1. Summary statistics 4/4
2. T-test function 4/4
3. setting default values 2/2

This assignment will give you some practice writing your own functions and using the coding best practices discussed in the tutorial.

---

## 1. Summary statistics (4 pts)

Write a function that takes a vector of numbers `x` and returns the length, mean, and standard deviation of `x` as a new vector.

In keeping with our best practices, give the function a short but descriptive name, and use snake case if it involves multiple words.

Hint: Vectors are defined in R using the `c()` command.

In [1]:
# define a new function
vector_a <- function(x) {

# make sure it's a number
  if (!is.numeric(x)) {
    stop("Input must be a numeric vector")
  }

# Calculate length, mean, and standard deviation of input vector
# Returns: numeric vector [length, mean, sd]

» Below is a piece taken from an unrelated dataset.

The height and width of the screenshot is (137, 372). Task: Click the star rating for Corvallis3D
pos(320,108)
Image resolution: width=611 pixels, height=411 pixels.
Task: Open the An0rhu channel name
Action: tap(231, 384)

  c(length(x), mean(x), sd(x))
}

numbers <- c(1, 2, 3, 4, 5)
result <- vector_a(numbers)
names(result) <- c("length", "mean", "sd")
print(result)

  length     mean       sd 
5.000000 3.000000 1.581139 


Calculate the summary statistics of vector `v1`.

*Hint*: Note the "NA" in the vector. This is short for "not available" and is a placeholder for missing values. You'll want to look up the _is.na_ function (and the not operator _!_), as well as options for removing NA's in the functions that you will use to summarize the vector. Look at the documentation for the functions that you will use to see how to work with NA's.

In [2]:
v1  <- c(5, 11, 6, NA, 9)

#v1_stats(v1)

# Basic summary with NA handling
summary(v1)  # summary() shows NA count automatically

# Individual statistics with NA handling
length(v1[!is.na(v1)])   # count of non-NA values
mean(v1, na.rm = TRUE)   # mean ignoring NA
sd(v1, na.rm = TRUE)     # standard deviation ignoring NA
median(v1, na.rm = TRUE) # median ignoring NA
min(v1, na.rm = TRUE)    # minimum ignoring NA
max(v1, na.rm = TRUE)    # maximum ignoring NA

# is.na(v1) identifies which elements are NA
# !is.na(v1) identifies which elements are NOT NA
# na.rm = TRUE tells function to remove NA values before calculating

v1_stats <- function(x) {
    c(length = sum(!is.na(x)),
      mean = mean(x, na.rm = TRUE),
      sd = sd(x, na.rm = TRUE),
      median = median(x, na.rm = TRUE),
      min = min(x, na.rm = TRUE),
      max = max(x, na.rm = TRUE))
}

v1_stats(v1)

   Min. 1st Qu.  Median    Mean 3rd Qu.    Max.    NA's 
   5.00    5.75    7.50    7.75    9.50   11.00       1 

---
## 2. T-test function (4 pts)

The formula for a t-test is:

$$ \frac{m- \mu}{ \frac{s}{\sqrt{n}}} $$

Where m is the sample mean, $\mu$ (mu) is the population mean, s is the standard deviation, and n is the sample size.

Using your function above as a starting point, write a new function `ttest_fun` that compares a vector `x` to a given population mean `mu` and calculates the t-statistic. Keep the coding best practices in mind.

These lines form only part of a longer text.